Moreover, let $E \rightarrow \mathbb{R}P^{n}$ be a universal (tautological) bundle.
I would like to prove that $$T(\mathbb{R} P^{n}) \oplus \gamma_{1} = E \oplus E \oplus \ldots E = \bigoplus_{i=1}^{n} E$$
On the one hand, it may looks as if it follows from the existence of the Euler exact sequence of sheaves, written in the following way: $$ 0 \rightarrow \mathcal{O}_{\mathbb{P}^{n}} \rightarrow \mathcal{O}(1)^{\oplus (n+1)} \rightarrow \mathcal{T}_{\mathbb{P}^{n}} \rightarrow 0$$ One can show that this sequence splits (though not canonically???).
Are there any ways to derive the statement from the propositon above or are there any easier ways to obtain the desired result (maybe, by pulling back the $T(\mathbb{R}P^{n})$ via $f: S^{n} \rightarrow RP^{n}$?)

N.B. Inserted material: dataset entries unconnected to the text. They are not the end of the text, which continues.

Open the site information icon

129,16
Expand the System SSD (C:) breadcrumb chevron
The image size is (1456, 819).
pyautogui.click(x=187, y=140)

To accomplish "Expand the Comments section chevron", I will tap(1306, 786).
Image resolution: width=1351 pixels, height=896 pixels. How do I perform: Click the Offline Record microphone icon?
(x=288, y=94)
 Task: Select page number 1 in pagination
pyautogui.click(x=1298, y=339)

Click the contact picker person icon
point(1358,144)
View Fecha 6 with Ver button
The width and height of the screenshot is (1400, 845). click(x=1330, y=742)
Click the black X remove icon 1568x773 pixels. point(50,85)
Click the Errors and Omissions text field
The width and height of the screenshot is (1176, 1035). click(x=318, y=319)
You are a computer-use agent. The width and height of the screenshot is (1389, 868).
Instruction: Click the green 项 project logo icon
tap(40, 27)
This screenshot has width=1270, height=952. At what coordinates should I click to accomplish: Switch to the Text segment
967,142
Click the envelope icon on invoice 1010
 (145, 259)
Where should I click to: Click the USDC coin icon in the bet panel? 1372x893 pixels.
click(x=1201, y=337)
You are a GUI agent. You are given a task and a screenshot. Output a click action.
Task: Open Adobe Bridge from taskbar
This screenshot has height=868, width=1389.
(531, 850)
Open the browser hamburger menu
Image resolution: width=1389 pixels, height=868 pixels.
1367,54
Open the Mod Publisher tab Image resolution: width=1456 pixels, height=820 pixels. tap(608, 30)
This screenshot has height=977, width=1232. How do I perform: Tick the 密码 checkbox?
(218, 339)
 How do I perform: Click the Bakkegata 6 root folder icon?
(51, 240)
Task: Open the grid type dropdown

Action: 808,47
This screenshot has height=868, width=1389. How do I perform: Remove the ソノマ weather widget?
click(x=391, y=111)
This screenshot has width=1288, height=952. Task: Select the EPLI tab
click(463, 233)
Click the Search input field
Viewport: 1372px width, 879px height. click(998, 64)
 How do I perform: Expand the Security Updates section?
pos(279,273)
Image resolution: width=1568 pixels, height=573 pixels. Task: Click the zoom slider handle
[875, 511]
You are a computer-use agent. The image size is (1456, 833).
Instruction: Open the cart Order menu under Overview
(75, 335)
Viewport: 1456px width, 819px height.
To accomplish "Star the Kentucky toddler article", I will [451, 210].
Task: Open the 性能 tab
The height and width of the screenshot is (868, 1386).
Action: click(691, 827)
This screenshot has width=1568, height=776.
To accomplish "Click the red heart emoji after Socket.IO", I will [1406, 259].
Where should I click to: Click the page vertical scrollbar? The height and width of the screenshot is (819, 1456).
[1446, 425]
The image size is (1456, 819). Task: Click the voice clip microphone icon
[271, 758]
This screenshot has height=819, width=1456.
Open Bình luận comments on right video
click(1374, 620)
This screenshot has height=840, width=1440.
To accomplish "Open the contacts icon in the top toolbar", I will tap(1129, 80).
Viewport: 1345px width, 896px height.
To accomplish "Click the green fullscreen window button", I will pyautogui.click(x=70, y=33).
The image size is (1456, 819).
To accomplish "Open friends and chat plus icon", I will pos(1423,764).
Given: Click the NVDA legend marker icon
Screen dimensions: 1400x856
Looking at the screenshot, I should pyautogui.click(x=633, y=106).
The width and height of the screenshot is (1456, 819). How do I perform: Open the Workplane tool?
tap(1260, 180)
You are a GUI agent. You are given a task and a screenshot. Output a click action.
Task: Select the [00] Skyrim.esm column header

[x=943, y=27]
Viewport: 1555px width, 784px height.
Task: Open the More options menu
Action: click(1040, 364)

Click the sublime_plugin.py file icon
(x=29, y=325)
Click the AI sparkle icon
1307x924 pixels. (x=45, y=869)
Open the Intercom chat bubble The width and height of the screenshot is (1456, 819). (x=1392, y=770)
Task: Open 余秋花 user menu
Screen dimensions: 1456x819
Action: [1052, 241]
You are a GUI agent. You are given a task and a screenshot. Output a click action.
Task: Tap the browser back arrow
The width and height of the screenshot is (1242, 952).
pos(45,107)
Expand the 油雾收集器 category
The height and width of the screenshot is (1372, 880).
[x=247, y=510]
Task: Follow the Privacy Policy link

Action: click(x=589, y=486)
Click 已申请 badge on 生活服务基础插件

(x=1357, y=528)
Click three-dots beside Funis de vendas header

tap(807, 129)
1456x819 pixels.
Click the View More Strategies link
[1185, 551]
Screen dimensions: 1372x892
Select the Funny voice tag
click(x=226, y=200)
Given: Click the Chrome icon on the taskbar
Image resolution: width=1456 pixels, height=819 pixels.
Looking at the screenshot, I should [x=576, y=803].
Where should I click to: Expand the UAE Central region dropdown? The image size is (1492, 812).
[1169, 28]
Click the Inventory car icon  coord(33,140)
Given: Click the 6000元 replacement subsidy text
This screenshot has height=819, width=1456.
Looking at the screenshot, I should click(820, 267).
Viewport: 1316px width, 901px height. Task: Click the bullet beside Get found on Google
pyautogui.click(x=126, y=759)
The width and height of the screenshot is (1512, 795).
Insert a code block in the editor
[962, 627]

It's well-known (and not hard to prove) that $T\mathbb{R}P^n \cong \text{Hom}(\gamma, \gamma^{\perp})$ where $\gamma$ is the tautological line bundle. Observe $\text{Hom}(\gamma, \gamma)$ is a trivial line bundle, and summing it with $T\mathbb{R}P^n$ we get $\text{Hom}(\gamma, \gamma \oplus \gamma^\perp)$. Since $\gamma \oplus \gamma^\perp$ is trivial, the result follows from the fact that, for a trivial line bundle $\epsilon$, there is an isomorphism $\text{Hom}(\gamma, \epsilon) \cong \gamma$ (this is just saying $\gamma$ is isomorphic to its dual, which is easy to see since e.g. it admits a metric).